La griffe Balenciaga

L'ŒIL

Le 1 décembre 2000 - 1436 mots

Jusqu’au 7 janvier, le Modemuseum de Munich célèbre la mystérieuse simplicité du travail de Cristobal Balenciaga. Passé maître dans l’art de la coupe, connu pour ses robes basculées et ses tailleurs décintrés, celui-ci n’hésitait pas à affirmer : « Une femme n’a pas besoin d’être parfaite pour porter mes robes, la robe le fera d’elle-même. »

⁂

== TRAVAIL DEMANDÉ ==
Recopiez intégralement, sans la moindre modification, le texte ci-dessus sur l'exposition Balenciaga.

Entrées consacrées à la recherche de mots et d'éléments:

⁂

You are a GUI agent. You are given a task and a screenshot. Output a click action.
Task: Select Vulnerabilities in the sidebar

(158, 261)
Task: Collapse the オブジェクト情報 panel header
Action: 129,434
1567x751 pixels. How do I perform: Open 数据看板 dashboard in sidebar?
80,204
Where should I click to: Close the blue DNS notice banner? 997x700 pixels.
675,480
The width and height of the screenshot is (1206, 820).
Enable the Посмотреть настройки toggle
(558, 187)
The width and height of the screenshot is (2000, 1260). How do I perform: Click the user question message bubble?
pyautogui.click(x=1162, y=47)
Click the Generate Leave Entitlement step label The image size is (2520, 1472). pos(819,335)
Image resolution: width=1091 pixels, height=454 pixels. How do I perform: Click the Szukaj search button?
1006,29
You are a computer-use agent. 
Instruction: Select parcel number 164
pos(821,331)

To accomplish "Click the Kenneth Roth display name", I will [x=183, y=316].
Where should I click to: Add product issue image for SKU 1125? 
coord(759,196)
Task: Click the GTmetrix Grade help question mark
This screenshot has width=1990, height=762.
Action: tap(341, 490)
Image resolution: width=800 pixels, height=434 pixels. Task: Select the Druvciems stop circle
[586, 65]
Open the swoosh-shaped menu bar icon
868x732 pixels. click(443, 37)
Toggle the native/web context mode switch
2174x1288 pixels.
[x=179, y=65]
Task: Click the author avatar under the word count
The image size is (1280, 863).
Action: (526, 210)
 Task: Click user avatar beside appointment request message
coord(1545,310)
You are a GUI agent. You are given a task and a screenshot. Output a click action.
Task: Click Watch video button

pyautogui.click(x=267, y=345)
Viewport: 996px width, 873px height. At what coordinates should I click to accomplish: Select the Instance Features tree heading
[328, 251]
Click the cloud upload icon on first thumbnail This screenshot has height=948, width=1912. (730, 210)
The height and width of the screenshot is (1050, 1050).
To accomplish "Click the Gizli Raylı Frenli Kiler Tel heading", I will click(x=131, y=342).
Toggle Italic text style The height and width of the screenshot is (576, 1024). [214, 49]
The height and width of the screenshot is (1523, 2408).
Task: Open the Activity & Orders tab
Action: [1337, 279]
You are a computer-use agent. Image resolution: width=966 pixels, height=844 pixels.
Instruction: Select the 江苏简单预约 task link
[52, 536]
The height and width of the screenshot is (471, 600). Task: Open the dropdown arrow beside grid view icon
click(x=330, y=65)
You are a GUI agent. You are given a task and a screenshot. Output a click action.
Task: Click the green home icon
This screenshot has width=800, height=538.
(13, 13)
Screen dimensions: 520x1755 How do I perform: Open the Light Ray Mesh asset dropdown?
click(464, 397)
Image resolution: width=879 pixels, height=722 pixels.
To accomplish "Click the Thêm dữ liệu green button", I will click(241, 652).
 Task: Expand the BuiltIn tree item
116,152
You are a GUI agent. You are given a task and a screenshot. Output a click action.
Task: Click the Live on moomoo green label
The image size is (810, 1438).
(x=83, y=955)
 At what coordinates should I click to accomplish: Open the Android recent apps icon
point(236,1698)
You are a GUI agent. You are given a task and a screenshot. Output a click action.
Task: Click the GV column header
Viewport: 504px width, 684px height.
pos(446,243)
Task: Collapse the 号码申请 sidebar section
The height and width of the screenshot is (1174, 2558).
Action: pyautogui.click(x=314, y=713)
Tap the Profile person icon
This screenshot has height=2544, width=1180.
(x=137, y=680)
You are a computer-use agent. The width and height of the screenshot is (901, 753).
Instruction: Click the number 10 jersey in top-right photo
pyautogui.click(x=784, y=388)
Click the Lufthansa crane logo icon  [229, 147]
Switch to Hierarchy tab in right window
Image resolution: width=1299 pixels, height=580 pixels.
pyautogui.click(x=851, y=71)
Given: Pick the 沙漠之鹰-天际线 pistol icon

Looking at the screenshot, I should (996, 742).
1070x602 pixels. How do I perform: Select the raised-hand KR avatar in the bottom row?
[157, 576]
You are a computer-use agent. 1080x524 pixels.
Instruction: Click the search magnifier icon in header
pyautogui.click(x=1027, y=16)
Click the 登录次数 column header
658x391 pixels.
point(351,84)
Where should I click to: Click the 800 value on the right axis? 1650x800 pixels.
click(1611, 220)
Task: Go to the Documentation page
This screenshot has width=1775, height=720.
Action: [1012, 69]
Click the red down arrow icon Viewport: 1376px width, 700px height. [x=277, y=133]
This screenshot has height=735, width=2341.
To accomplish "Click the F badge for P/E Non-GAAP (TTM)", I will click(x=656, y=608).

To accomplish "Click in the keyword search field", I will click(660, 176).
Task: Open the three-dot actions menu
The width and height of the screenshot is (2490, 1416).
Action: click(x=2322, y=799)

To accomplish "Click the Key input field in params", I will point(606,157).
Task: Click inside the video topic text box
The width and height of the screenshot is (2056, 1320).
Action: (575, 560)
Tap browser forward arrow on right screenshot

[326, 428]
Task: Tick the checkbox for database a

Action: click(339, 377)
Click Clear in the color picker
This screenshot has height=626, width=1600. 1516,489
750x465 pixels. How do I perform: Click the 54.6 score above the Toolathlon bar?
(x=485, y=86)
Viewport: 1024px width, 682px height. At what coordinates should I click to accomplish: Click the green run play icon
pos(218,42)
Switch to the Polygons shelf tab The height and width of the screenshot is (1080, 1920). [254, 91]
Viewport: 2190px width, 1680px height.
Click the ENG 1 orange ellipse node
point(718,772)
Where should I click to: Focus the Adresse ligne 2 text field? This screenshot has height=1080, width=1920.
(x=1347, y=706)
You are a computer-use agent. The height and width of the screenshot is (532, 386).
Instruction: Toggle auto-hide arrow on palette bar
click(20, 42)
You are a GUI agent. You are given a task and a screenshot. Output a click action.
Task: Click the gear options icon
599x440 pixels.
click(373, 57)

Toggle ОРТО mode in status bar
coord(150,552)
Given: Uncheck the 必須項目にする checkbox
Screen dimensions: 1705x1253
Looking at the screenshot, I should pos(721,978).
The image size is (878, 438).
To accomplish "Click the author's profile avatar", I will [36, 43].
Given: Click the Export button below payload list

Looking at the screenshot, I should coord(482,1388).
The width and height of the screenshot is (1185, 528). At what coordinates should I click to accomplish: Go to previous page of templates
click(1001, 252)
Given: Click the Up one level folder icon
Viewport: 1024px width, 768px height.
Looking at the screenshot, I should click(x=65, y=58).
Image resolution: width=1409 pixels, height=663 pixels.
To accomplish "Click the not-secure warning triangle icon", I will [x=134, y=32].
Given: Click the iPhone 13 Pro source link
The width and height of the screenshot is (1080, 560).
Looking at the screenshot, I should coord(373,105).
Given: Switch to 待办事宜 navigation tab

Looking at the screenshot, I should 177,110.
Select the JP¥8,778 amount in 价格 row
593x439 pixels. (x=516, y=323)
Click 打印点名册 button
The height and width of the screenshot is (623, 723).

⁂

== RÉPONSE ==
La griffe Balenciaga

L'ŒIL

Le 1 décembre 2000 - 1436 mots

Jusqu’au 7 janvier, le Modemuseum de Munich célèbre la mystérieuse simplicité du travail de Cristobal Balenciaga. Passé maître dans l’art de la coupe, connu pour ses robes basculées et ses tailleurs décintrés, celui-ci n’hésitait pas à affirmer : « Une femme n’a pas besoin d’être parfaite pour porter mes robes, la robe le fera d’elle-même. »